Increase pop-up shops.
Non-permanent locations service flexibility. Mobile POS is more prevalent than cash registers in a pop-up shop. Stock rooms are minimal, so items are likely to be shipped to your home providing a similar experience as e-commerce provides. There is great creative flexibility in the aesthetics of the pop-up shop. These are all elements that tie back to a strong e-commerce experience.
Continued evolution of technology.
E-commerce, retail, and technology will move faster tomorrow than today. The rate of advancement is rapidly changing, along with consumer expectations. This puts two areas of technology at the forefront. The first is the user-experience (UX) through mobile improvements. Mobile devices are more convenient, but users are less committed – conversion tends to lag behind traditional desktop methods. The second is the strength of search engine optimization (SEO), as brands have to create easy access to products and position themselves above the competitive set.

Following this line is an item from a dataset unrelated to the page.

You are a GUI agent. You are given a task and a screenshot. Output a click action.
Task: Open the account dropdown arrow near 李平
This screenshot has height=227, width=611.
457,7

E-commerce improvements across all of these areas will force greater change inside of the store environment. The true differentiator will be the retailers that are able to create a consistent e-commerce experience that leads to a physical store visit and then back to the e-commerce platform. The obligation of retailers is to tell a consistent story across the store & e-commerce platforms. Those who listen to the consumer will create a store environment that is informed by e-commerce patterns. Those who do not will understand the headline “Retail Apocalypse.”